On heart-lung and liver transplant services, Jackson said there is no need to review the standards because volumes have been stable.

Kenneth Matzick, Beaumont's CEO, said the CON Commission should appoint a committee to develop institution-specific criteria for bone marrow transplant services with minimum volume thresholds.

“Given the fact that bone marrow transplants can now be performed on an outpatient basis and often cost significantly less than chemotherapy or other cancer treatments, there are now reasons for changing this standard,” he said in a letter to the CON Commission.

Beaumont has CON approval to conduct kidney and liver transplants and may seek approval to conduct pancreas transplants. If the regulations are changed, Beaumont might seek approval for heart-lung and liver transplants, Akhtar said.

Dennis McCafferty, director of health policy with the Novi-based Economic Alliance of Michigan, said additional transplant capacity in Michigan is not needed.

However, McCafferty said the alliance could support expanding the number of hospitals offering bone marrow transplants to the western side of the state.

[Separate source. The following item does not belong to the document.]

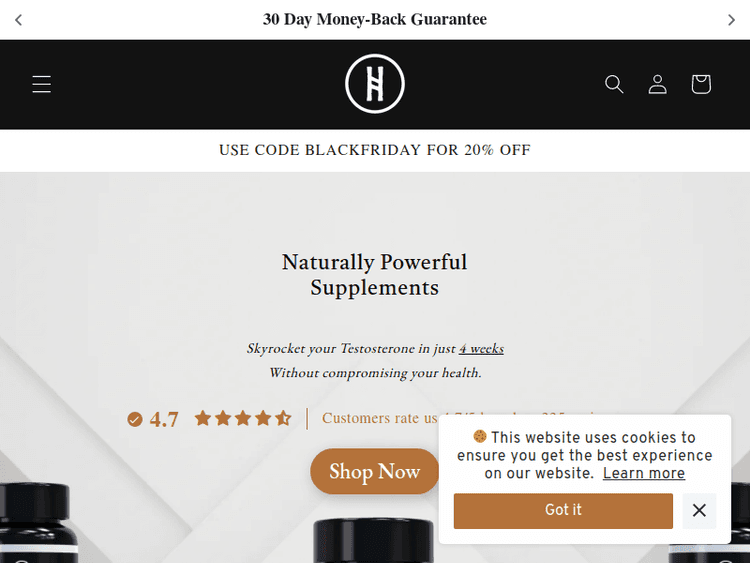
Task: Click the Shop Now button
Action: pos(375,471)
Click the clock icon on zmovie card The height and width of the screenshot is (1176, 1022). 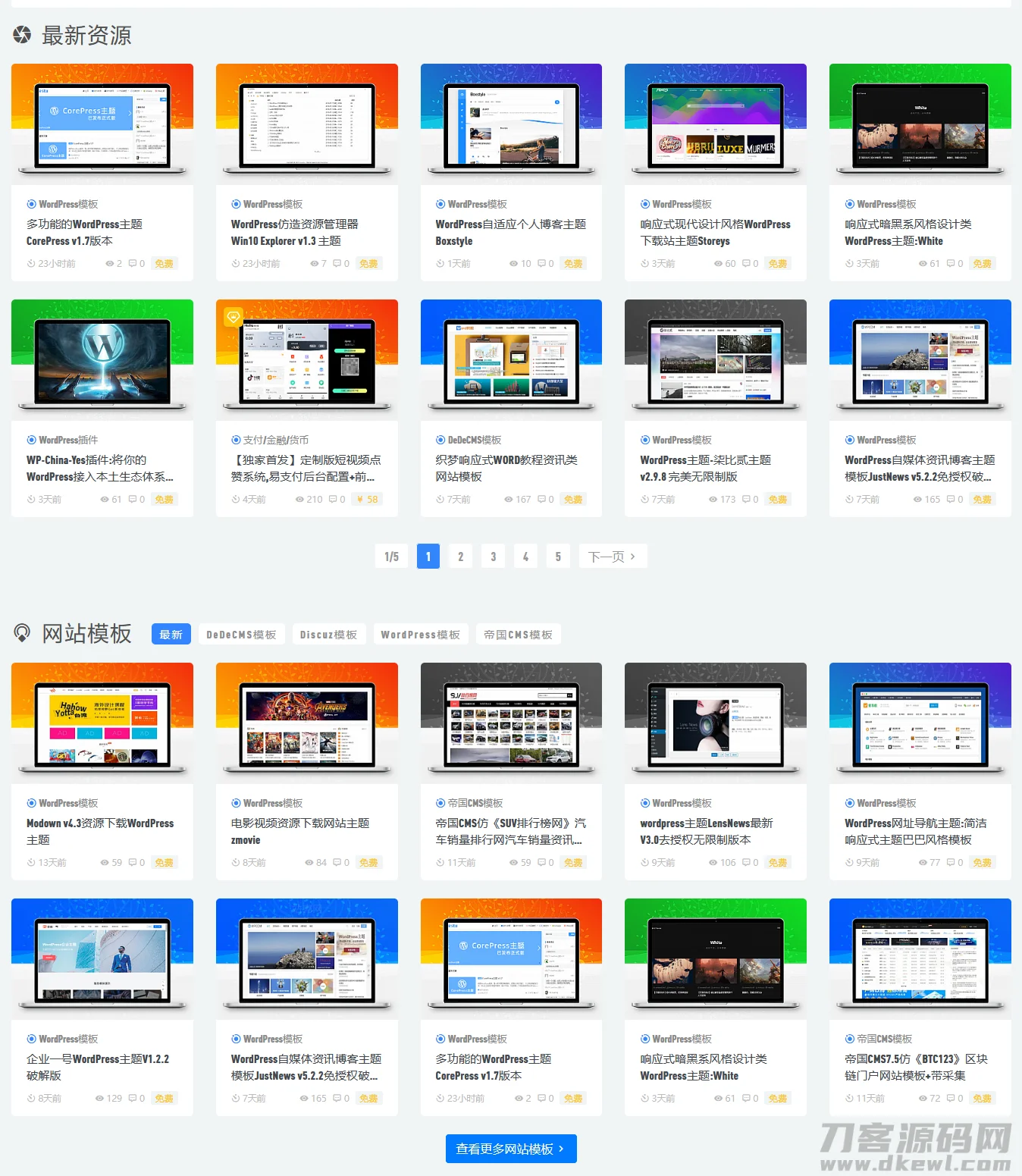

“There should be a minimum volume to ensure staff is well-equipped and experienced,” McCafferty said. “When too many places are doing it, patients take a higher risk.”

But Matzick said there are no studies that link higher volume with better outcomes for bone marrow transplants.

“The most compelling argument we believe, however, is that patients are being negatively impacted if they are forced to leave their existing physician and hospital,” he said. “The CON Commission has not studied increased health care costs or impacts on the patients of these transfers.”